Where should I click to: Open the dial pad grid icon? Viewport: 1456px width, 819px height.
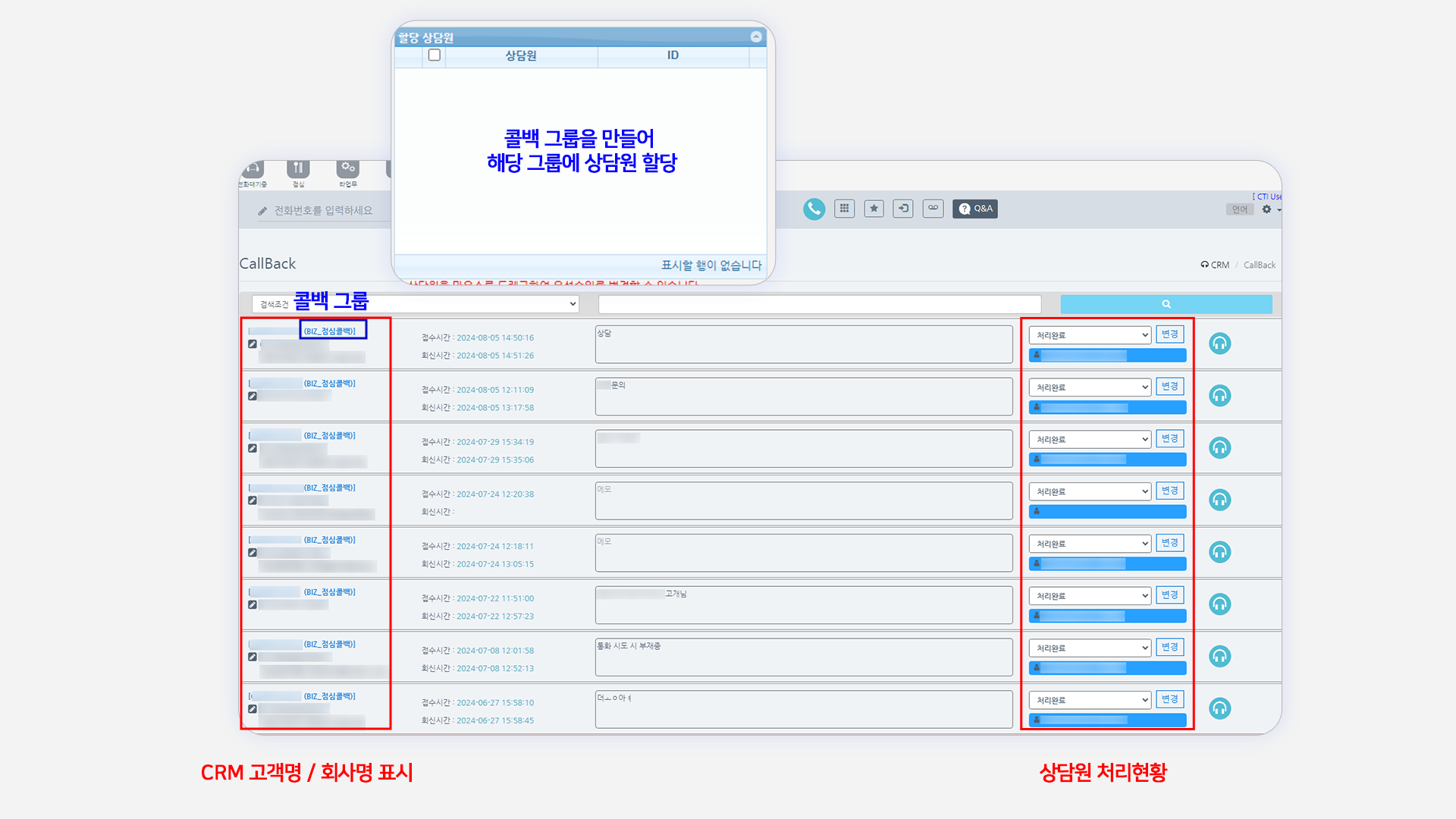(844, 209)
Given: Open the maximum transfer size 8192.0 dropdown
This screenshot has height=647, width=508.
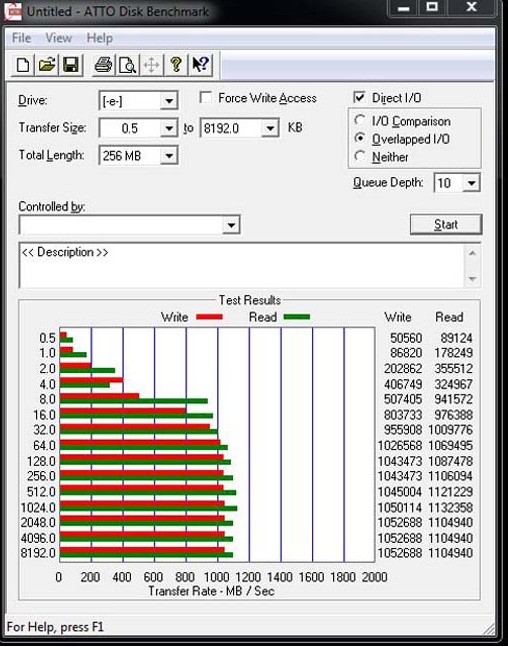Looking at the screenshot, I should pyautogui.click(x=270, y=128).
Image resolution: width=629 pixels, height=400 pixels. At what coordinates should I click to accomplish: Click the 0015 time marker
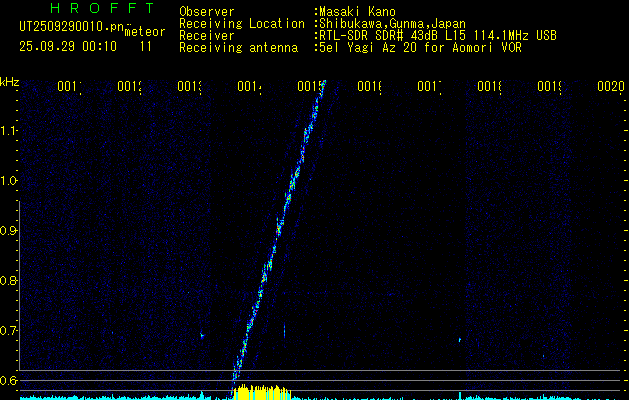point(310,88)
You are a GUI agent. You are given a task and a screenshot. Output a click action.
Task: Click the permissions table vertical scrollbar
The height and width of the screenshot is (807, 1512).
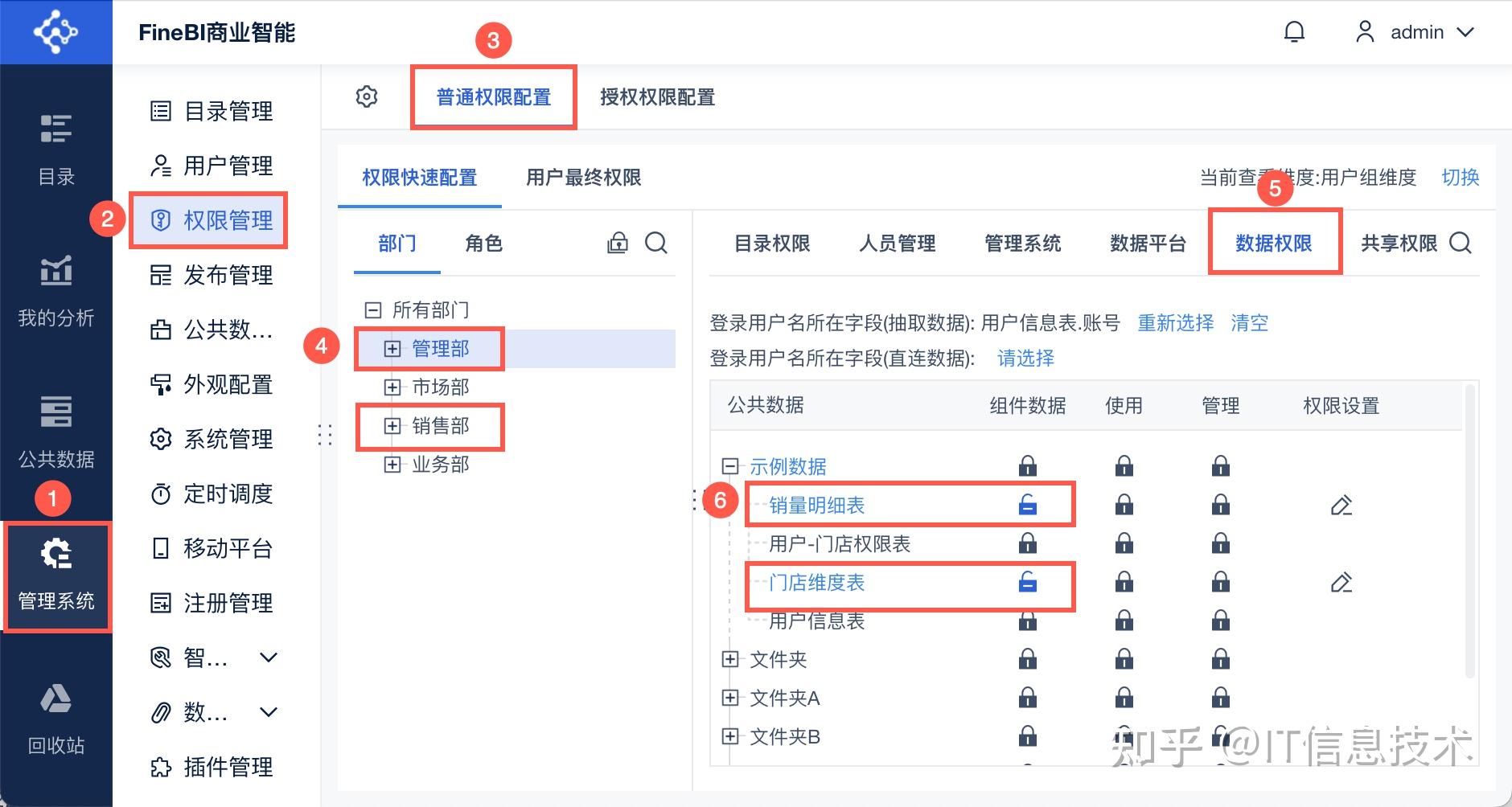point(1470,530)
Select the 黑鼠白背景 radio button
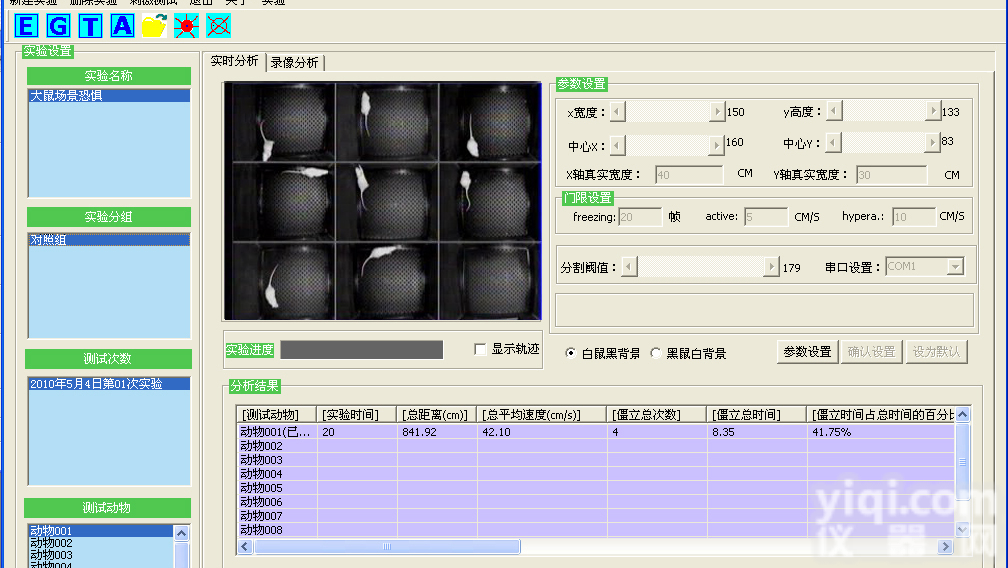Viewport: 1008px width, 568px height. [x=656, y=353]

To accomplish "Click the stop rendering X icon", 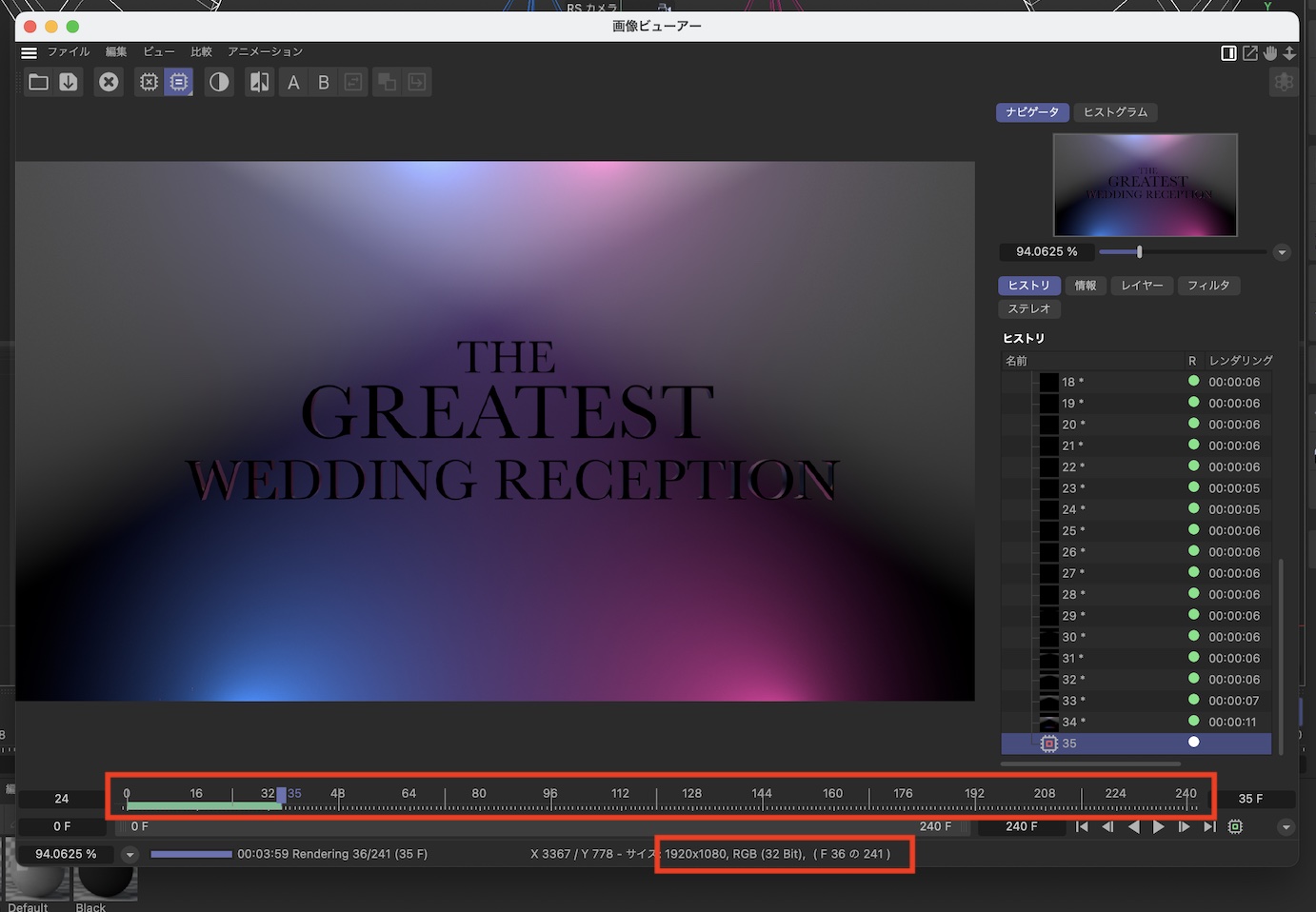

● **Problem to solve**
Rewrite all of the items above with every occurrence of "icon" replaced by "symbol" and nothing else changed. Leave the pictures out of your answer.

● **The solution**
Where should I click to: Open the dial pad grid symbol? Viewport: 1456px width, 819px height.
(844, 209)
Given: Open the maximum transfer size 8192.0 dropdown
This screenshot has height=647, width=508.
Looking at the screenshot, I should pyautogui.click(x=270, y=128).
Image resolution: width=629 pixels, height=400 pixels. At what coordinates should I click to accomplish: Click the 0015 time marker
point(310,88)
You are a GUI agent. You are given a task and a screenshot. Output a click action.
Task: Click the permissions table vertical scrollbar
The height and width of the screenshot is (807, 1512).
point(1470,530)
Select the 黑鼠白背景 radio button
Viewport: 1008px width, 568px height. [x=656, y=353]

To accomplish "Click the stop rendering X symbol", 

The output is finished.